It looks like there’s a light at the end of the jet bridge. More than a year after closing its doors to foreign tourists as the coronavirus pandemic spread, the European Union has said that fully vaccinated Americans will once again be allowed to travel there—just in time for summer break. While that’s great news for those dreaming of a long-delayed getaway, it could also have implications for the red-hot real estate market.
Housing mania has gripped the nation this spring, as record-low mortgage interest rates and a severe shortage of homes for sale boosted home prices to new highs. Offers over asking price are now standard in much of the nation, as are bidding wars, in which buyers are going well over their budgets in an attempt to win one of very few listings.
But another factor enabling people to throw more money into the housing market is that there simply hasn’t been much to spend on this past year, with foreign travel and many other forms of entertainment off the table. Those who held on to their jobs over the past year may now be in a better financial place than they were before the coronavirus.
With the economy opening back up across the country, people “have pent-up demand for doing all the things they haven’t done in the last year or so, like traveling [and] concerts.

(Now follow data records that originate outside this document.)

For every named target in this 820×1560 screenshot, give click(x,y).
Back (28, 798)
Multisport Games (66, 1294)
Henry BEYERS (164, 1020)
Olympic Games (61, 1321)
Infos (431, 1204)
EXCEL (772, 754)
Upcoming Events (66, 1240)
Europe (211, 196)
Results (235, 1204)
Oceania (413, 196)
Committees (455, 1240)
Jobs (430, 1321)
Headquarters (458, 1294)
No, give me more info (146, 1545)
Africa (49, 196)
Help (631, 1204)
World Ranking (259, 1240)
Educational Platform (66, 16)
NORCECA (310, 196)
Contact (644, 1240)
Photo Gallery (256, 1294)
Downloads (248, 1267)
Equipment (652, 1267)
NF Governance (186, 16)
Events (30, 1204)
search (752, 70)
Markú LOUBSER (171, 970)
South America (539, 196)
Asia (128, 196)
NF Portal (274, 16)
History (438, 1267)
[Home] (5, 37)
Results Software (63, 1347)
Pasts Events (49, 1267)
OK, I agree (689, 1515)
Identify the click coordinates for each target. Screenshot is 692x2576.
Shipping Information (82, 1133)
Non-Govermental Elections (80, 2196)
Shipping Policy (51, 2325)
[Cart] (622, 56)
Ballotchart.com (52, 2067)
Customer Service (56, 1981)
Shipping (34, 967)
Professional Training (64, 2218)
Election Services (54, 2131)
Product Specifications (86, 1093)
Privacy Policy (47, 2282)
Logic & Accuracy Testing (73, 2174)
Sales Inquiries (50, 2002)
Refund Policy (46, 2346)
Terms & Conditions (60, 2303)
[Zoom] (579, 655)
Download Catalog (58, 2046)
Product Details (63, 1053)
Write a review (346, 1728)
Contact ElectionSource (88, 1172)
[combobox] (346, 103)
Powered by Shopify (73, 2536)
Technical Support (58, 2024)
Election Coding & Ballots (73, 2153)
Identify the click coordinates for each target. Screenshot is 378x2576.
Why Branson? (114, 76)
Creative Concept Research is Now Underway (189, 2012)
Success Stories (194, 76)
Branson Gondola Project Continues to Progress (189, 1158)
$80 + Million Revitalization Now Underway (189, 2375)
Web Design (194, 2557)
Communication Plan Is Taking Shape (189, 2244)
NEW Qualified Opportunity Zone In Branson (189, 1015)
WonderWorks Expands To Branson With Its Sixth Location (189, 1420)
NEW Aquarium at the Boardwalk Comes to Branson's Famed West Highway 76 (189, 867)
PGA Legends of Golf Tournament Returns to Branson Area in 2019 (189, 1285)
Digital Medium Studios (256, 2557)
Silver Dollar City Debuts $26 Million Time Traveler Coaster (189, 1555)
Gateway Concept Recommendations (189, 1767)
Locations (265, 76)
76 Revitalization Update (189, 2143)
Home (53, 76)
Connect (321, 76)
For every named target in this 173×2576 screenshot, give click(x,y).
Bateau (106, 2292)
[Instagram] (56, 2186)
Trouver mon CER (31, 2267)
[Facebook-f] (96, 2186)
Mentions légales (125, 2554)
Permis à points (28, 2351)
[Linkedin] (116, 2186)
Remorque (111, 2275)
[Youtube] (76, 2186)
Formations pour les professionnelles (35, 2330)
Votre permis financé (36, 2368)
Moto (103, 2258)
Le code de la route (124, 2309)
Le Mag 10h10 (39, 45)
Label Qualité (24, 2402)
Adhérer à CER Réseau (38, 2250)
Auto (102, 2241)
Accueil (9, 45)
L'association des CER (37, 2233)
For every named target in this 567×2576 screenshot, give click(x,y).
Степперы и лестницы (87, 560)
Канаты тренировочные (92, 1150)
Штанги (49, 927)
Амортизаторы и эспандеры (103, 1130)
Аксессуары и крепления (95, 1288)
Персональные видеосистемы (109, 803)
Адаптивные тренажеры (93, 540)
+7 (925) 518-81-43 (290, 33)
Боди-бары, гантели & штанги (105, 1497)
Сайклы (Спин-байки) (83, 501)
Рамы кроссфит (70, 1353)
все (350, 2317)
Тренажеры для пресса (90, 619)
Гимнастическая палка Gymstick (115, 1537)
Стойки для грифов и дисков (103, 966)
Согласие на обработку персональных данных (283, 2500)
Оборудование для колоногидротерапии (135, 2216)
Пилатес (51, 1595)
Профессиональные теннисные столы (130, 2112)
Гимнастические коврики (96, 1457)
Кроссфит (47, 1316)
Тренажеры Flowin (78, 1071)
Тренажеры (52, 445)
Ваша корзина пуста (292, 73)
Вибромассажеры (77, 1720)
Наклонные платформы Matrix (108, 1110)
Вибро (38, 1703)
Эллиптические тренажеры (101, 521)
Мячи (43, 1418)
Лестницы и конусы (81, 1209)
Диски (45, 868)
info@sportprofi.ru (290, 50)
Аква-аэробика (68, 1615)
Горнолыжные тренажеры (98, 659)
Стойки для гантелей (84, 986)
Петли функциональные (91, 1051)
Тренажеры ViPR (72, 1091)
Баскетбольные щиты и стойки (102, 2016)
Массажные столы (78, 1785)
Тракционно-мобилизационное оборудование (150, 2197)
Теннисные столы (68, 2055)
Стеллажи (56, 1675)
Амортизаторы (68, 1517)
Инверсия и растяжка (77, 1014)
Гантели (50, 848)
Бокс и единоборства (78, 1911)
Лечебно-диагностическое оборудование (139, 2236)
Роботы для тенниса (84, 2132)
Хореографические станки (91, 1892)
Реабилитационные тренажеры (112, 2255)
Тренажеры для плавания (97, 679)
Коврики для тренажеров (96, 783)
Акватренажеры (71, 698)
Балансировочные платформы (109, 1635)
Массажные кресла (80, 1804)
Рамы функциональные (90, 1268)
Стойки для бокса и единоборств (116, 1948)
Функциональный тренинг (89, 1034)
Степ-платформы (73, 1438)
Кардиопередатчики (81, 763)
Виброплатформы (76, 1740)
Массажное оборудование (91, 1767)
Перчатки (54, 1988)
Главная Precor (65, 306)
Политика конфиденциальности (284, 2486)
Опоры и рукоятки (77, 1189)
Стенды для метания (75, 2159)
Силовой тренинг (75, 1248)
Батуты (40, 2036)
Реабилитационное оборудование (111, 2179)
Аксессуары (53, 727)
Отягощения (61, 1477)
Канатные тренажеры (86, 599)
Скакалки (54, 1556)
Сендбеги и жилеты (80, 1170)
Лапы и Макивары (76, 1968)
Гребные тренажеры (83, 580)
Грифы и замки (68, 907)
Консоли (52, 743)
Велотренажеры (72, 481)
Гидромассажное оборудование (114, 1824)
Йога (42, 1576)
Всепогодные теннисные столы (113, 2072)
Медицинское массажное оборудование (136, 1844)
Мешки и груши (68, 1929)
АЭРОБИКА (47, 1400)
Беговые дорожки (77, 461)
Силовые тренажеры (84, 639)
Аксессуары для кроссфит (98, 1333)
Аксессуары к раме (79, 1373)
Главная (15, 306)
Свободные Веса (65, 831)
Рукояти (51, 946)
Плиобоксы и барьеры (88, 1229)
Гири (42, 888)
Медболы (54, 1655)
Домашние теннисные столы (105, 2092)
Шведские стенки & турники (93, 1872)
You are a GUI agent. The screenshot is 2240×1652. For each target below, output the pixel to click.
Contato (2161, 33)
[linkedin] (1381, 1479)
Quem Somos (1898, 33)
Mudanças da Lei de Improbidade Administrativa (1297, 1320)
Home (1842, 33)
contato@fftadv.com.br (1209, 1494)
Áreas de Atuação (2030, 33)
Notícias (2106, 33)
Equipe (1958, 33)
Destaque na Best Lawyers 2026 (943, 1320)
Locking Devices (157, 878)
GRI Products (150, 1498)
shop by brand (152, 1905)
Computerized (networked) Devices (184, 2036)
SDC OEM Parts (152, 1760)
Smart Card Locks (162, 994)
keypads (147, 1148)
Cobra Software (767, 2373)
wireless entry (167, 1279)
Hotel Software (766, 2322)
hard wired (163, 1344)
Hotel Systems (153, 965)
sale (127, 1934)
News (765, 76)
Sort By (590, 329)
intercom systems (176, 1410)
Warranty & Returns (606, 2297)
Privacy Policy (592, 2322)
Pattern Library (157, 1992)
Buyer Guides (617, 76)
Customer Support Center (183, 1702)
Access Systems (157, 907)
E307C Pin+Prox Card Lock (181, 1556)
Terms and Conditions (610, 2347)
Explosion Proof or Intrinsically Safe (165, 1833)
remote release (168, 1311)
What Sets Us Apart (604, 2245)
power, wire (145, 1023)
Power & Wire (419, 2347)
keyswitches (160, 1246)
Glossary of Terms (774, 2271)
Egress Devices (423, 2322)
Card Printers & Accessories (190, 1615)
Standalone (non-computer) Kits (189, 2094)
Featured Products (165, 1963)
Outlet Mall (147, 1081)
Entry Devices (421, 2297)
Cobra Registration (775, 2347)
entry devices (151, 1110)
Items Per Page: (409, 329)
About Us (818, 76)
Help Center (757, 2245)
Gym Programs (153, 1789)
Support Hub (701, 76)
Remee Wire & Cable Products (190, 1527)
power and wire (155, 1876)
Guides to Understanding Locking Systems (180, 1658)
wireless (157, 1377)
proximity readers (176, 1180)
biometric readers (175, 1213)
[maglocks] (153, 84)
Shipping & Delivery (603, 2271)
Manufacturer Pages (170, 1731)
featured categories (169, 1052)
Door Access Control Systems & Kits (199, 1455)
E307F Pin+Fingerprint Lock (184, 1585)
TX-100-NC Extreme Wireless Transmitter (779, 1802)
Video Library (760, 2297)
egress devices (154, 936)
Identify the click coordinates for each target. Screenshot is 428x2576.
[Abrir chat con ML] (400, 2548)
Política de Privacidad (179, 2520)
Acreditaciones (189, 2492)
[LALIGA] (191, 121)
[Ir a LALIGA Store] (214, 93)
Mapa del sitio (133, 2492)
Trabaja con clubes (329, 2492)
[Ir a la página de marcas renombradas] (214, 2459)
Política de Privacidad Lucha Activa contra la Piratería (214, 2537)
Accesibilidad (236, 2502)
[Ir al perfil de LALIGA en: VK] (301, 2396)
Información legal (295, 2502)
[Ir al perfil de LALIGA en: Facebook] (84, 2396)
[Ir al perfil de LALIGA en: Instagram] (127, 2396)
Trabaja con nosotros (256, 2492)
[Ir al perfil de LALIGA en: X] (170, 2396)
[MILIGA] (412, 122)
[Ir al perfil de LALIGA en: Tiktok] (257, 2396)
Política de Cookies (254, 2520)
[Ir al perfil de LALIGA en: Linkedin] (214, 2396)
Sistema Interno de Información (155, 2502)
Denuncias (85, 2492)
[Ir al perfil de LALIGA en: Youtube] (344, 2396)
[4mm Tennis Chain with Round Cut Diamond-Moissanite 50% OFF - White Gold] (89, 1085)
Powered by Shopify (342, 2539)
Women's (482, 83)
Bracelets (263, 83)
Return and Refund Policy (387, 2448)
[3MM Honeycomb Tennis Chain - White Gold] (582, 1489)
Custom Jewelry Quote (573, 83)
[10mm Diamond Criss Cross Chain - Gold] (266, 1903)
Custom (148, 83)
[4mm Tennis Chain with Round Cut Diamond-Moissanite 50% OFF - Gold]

They also have the savings to do it,” says Realtor.com® Chief Economist Danielle Hale.
“I don’t expect it to derail housing demand,” she adds. “But we may see a shift in mentality from ‘I want this home and I don’t care what it takes to get it’ to a mindset where people want to have a home, but also want to have income left to spend on other things.”
Plus, with people no longer confined to their homes by shelter-in-place mandates, frustrations with their current living situations may ease.
“Some of the COVID craziness around housing will start to ebb,” says Rick Palacios Jr., director of research at John Burns Real Estate Consulting. “We don’t expect the music to stop suddenly for housing, but the tempo of the beat will start to slow down.”
This doesn’t mean home prices will fall and real estate competition will suddenly die down. There is still a problematic shortage of homes for sale and a substantial number of folks who are reaching the stage of life where they want to own a home. But price growth may slow as the world begins showing signs that it may be returning to some semblance of normalcy.
“People didn’t just decide that they want to own a home because of the pandemic,” says Hale. “I expect a lot of demand for housing will stick around. But we might see people rein in the amount they’re willing to spend on their mortgage now that they can spend their money in other ways.”